Film: Black Gold, Blacker Hearts

George Clooney is the social conscience of the sweeping Syriana

Dec 7, 2005 at 2:06 pm
 
Glen Wilson


George Clooney (center) is ably supported by an excellent ensemble cast that includes Matt Damon (left) and Alexander Siddig (rear) in the compelling drama Syriana.



For the first time in his career, leading man George Clooney has no need for his good looks. A scraggly beard covers his chiseled chin as CIA Agent Robert Barnes, one of many crisscrossing characters in filmmaker Stephen Gaghan's engrossing political drama, Syriana. Clooney's face is sun-burnt and bloated. His body is soft and sags in the middle as if beaten down by the dangerous tasks he's assigned by his government. He acts as the social conscience of the sweeping Syriana without the safety net of his sex appeal or wiseacre sense of humor — and it's fine. If he cut off his right ear midway into the movie, your eyes would still be peeled on him. He replaces his handsome looks with emotional substance and a sense of self-defeat. It's the best thing he has to offer as an actor who's finally discovered his extraordinary capabilities.

Boy wizard Harry Potter might be the hero of Hollywood box office, but Clooney is responsible for bringing seriousness back to mainstream American film. He was recently seen as Fred Friendly, TV producer and friend to newsman Edward R. Murrow, in the McCarthy-era drama Good Night, and Good Luck, a film he also directed.

It's absorbing drama and excellent filmmaking, but Syriana shows Clooney's growth as an actor. More importantly, with his last two films he's become noble.

He remains a Hollywood hunk, much like Clark Gable, Cary Grant and Steve McQueen, but those guys never starred in or helped make a movie like Syriana. His presence turns the film's ethical dilemmas into high drama and makes it the rare socially conscious film that's also a thriller.

Clooney is the soul of Syriana, but his performance is boosted by the best ensemble cast of the year — something that speaks to Gaghan's writing, taste for political stories and confidence in his filmmaking. Yet calling Syriana a Middle Eastern political drama only scrapes the surface of everything Gaghan wants to say in the film.

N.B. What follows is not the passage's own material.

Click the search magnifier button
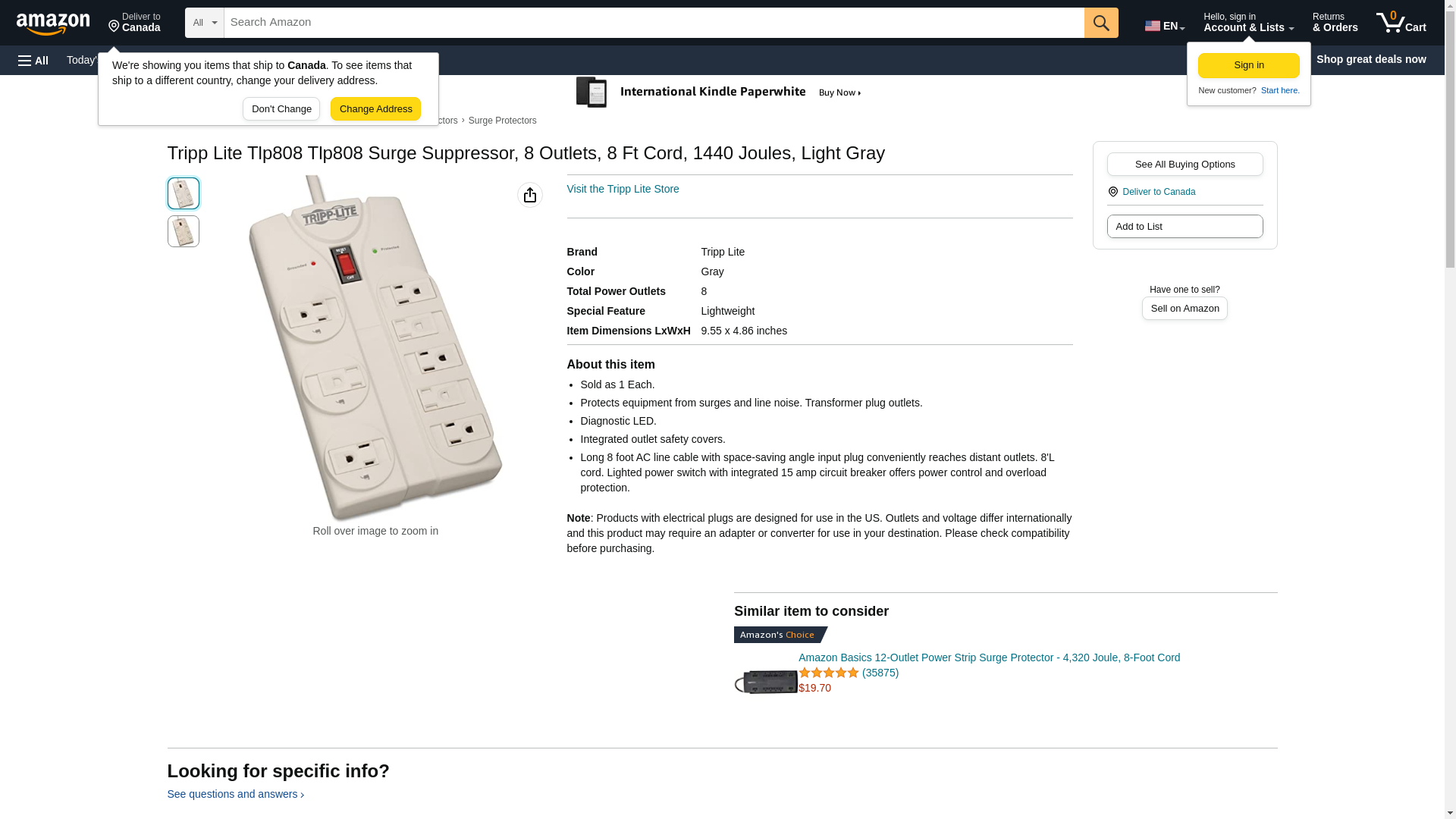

Barnes finds himself discarded by the organization he's served loyally for years. Energy analyst Bryan Woodman (Matt Damon) partners with Gulf Prince Nasir Al-Subaai (Alexander Siddig) and finds himself caught between family and corporate intrigue. Washington, D.C. attorney Bennett Holiday (Jeffrey Wright) struggles to protect the shady merger between two large U.S. oil companies. Meanwhile, Pakistani teen Wasim Ahmed Khan (Mazhar Munir) loses his oil company job and joins up with a radical cleric.

The film's title comes from the phrase "Pax Syriana," referring to peace in Lebanon enforced by the Syrian Army. Headline news for 2005 includes Syria withdrawing the last of its 14,000-troop military garrison in Lebanon and ending its 29-year military domination of that country. This means that the complexity of religion, business, politics and history make piecing together the key stories in Syriana more difficult, but also more satisfying.

Damon's all-American looks and believable greed find a perfect home in the enterprising Woodman. Wright simmers as Holiday, an attorney who puts his client above ethics. Sudanese actor Siddig, last seen in the rousing Crusades epic Kingdom of Heaven, is the true hero of the movie, a man dedicated to aiding the people of his country. Tim Blake Nelson and Christopher Plummer appear briefly as men who work behind the scenes for oil companies, but they enjoy some of the film's best lines.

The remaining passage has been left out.